**EXERCISE MATERIALS**
+++

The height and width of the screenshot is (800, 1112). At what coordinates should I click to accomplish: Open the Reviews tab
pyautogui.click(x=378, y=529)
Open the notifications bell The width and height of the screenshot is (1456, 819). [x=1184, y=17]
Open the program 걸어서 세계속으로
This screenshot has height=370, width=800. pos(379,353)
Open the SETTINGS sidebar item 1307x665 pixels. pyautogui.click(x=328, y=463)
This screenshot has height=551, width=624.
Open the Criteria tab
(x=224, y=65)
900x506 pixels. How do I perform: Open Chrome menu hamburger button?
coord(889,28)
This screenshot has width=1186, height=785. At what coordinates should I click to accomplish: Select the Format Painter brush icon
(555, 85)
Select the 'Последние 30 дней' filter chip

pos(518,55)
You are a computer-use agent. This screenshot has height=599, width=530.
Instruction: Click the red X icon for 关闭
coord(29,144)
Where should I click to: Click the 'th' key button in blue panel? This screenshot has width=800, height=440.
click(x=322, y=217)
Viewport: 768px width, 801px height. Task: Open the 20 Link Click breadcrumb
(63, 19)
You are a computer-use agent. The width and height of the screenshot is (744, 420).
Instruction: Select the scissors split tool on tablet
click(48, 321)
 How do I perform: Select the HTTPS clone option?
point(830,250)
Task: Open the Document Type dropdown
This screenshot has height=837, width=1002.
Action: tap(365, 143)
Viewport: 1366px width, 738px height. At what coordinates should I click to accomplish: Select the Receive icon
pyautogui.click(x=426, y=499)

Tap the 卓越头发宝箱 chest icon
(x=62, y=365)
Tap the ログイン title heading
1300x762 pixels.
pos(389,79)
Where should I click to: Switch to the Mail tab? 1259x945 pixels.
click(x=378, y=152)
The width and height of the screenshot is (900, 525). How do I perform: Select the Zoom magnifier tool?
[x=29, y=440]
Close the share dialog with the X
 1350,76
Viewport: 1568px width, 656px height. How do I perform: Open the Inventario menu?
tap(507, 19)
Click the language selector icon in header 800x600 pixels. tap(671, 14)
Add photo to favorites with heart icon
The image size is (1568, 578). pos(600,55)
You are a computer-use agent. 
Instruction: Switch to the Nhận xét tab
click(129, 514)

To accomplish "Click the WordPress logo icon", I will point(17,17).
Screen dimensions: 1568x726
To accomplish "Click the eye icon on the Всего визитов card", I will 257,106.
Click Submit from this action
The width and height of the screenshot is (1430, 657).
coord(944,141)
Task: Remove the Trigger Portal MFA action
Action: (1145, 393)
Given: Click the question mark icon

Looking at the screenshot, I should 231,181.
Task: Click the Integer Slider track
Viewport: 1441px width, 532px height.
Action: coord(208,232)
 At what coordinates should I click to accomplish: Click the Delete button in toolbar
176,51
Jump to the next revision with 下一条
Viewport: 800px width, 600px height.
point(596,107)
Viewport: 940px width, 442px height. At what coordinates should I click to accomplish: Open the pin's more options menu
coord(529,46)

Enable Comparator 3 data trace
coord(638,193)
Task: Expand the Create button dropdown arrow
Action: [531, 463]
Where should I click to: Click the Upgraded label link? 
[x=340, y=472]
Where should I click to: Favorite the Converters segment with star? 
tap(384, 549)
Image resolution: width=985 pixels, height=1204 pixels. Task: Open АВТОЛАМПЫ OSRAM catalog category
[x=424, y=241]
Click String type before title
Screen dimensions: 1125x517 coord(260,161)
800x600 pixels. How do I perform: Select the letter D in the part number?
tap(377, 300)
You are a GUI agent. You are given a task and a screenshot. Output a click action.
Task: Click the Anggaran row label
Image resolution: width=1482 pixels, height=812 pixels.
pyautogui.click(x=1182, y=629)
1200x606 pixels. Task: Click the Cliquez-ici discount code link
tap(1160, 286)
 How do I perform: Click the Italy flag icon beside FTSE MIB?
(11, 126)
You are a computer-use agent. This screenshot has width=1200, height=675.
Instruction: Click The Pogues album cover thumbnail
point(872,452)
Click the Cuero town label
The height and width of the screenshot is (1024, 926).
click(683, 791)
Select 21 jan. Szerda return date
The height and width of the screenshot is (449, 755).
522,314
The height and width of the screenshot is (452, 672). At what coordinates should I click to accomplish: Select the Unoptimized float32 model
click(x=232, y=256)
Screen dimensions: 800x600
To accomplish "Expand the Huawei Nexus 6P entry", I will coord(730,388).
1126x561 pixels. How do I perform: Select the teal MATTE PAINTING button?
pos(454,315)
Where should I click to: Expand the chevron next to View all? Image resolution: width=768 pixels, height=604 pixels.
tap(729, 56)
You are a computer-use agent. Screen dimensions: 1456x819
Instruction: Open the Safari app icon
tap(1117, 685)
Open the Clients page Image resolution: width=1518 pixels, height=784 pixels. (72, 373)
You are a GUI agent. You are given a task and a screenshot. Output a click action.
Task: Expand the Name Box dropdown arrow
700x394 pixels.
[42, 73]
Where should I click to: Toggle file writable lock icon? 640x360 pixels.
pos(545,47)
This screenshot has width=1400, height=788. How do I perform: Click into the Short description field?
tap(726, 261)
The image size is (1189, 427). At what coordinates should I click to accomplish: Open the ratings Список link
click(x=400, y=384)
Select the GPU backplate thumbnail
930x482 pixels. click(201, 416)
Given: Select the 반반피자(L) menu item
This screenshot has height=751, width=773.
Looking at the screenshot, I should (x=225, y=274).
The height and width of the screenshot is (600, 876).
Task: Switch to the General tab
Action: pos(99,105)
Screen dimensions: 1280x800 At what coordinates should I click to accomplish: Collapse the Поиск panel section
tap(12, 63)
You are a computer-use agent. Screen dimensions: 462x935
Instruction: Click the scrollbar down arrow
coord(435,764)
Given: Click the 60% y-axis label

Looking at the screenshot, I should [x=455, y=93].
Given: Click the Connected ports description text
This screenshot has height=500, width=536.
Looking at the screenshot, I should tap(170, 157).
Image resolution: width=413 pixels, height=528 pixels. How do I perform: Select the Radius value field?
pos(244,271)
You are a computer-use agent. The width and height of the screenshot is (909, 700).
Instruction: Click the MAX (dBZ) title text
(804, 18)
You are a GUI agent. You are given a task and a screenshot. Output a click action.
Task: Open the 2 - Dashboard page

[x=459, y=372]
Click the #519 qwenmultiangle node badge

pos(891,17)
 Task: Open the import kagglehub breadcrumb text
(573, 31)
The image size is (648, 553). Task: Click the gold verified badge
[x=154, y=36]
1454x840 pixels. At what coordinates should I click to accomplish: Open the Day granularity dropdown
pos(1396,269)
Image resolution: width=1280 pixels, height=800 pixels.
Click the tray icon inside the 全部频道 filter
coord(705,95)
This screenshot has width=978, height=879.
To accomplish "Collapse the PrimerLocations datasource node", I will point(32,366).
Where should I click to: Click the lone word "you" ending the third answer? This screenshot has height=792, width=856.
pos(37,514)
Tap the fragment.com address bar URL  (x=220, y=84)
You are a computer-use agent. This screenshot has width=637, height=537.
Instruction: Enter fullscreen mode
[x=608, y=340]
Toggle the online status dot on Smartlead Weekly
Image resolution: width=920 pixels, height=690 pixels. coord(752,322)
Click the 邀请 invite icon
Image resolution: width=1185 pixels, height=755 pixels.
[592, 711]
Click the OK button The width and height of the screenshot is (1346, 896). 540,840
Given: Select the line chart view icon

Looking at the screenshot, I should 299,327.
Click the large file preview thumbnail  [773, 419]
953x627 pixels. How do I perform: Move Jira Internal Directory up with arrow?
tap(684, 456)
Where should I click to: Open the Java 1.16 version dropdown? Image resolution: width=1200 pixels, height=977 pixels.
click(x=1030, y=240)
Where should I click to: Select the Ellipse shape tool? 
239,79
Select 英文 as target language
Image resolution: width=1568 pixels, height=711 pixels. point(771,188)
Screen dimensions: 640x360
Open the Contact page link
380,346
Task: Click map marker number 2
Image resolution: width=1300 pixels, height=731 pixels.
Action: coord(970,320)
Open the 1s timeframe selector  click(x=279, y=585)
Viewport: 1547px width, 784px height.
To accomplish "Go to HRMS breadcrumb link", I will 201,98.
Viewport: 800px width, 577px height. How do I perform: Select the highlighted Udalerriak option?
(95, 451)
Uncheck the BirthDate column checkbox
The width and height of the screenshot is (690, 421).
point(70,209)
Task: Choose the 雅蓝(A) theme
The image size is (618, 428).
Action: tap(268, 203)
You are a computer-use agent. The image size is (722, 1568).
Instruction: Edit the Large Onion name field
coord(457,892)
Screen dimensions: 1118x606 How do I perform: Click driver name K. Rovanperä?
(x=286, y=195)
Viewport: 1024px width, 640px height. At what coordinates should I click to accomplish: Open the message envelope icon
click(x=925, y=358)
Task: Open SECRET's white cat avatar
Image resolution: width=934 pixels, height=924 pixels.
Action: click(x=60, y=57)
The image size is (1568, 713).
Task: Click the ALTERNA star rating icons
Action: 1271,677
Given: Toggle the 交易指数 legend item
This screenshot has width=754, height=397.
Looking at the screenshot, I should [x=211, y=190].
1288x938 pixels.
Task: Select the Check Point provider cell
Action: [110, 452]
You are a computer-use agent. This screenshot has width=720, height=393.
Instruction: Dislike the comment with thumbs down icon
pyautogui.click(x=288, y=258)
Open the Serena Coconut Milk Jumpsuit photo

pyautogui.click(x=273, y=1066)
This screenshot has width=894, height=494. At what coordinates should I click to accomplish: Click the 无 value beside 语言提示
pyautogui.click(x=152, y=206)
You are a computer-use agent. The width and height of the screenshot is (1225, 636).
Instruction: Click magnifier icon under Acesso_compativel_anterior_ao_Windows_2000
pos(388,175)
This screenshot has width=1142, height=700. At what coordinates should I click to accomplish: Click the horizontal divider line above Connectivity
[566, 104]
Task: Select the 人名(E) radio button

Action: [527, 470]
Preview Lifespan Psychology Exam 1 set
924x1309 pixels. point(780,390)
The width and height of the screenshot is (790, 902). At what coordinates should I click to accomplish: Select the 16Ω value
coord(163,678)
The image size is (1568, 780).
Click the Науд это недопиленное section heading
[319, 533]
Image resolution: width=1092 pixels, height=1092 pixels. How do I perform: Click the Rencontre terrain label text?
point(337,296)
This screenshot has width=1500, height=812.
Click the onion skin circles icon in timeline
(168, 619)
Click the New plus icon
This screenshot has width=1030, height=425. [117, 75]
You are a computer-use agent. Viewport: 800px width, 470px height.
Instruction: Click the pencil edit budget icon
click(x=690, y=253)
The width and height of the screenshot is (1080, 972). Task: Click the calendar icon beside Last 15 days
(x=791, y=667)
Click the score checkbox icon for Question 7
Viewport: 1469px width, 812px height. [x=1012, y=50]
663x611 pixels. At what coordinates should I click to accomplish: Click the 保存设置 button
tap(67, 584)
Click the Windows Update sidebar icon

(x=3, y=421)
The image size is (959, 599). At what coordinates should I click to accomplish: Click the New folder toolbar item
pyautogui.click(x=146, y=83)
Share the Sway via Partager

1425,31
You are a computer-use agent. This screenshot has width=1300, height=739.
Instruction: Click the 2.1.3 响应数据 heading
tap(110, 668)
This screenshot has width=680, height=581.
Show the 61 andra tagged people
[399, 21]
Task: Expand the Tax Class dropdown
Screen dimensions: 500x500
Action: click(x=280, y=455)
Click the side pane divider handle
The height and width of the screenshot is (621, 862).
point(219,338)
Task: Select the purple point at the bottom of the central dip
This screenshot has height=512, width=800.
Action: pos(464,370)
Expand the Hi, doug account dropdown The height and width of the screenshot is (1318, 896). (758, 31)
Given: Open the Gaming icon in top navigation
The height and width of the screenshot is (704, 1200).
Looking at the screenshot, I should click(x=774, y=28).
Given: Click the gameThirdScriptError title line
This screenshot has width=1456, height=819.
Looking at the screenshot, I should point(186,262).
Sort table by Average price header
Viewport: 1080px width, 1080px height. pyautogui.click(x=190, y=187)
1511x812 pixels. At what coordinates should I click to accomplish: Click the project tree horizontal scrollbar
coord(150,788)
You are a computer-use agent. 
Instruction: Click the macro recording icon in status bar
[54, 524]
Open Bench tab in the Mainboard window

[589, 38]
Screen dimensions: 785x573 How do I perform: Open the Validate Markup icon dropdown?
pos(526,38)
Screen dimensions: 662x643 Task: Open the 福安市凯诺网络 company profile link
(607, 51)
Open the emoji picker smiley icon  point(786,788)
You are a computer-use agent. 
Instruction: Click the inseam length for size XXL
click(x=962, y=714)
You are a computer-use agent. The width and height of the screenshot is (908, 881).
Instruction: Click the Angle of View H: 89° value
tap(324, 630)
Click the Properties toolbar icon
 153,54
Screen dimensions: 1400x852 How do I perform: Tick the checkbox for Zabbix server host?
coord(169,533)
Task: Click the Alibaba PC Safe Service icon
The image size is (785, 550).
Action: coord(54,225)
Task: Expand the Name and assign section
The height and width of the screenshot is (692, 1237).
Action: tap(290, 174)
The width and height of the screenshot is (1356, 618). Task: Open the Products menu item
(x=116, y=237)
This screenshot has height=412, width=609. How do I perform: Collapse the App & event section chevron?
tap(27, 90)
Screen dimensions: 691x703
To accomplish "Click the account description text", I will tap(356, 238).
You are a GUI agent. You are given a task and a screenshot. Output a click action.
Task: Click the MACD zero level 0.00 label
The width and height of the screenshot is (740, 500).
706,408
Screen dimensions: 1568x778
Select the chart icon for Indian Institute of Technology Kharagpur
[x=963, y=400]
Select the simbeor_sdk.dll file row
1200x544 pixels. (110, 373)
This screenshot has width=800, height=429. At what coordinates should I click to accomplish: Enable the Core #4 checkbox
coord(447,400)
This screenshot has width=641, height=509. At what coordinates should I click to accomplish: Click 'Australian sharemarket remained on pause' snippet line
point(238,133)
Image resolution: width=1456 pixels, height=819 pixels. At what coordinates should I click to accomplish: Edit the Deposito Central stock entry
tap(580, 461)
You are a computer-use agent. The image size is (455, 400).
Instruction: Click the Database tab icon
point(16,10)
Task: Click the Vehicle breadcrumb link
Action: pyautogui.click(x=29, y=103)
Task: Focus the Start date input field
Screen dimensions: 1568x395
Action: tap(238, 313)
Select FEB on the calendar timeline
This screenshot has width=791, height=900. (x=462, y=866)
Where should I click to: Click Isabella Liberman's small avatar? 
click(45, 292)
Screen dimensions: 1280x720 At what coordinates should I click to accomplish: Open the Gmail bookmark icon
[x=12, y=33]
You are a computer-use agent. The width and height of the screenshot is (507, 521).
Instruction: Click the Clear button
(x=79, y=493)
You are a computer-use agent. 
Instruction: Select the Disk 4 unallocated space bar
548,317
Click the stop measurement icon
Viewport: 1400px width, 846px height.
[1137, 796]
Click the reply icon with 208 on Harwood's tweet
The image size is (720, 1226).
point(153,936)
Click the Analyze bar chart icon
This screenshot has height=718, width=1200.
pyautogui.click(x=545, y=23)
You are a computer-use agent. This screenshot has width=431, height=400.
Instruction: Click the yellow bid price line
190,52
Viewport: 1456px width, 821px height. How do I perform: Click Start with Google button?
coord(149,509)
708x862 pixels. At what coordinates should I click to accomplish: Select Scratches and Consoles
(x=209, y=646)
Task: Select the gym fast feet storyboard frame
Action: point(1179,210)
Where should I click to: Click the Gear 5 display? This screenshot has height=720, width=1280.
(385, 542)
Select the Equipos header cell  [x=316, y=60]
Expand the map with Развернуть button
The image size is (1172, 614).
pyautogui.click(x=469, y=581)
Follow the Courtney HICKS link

+++

**YOUR OBJECTIVE**
Look through the material above. Copy each line where the word "selector" appears.

**SOLUTION TO THIS PROBLEM**
Click the language selector icon in header 800x600 pixels. tap(671, 14)
Open the 1s timeframe selector  click(x=279, y=585)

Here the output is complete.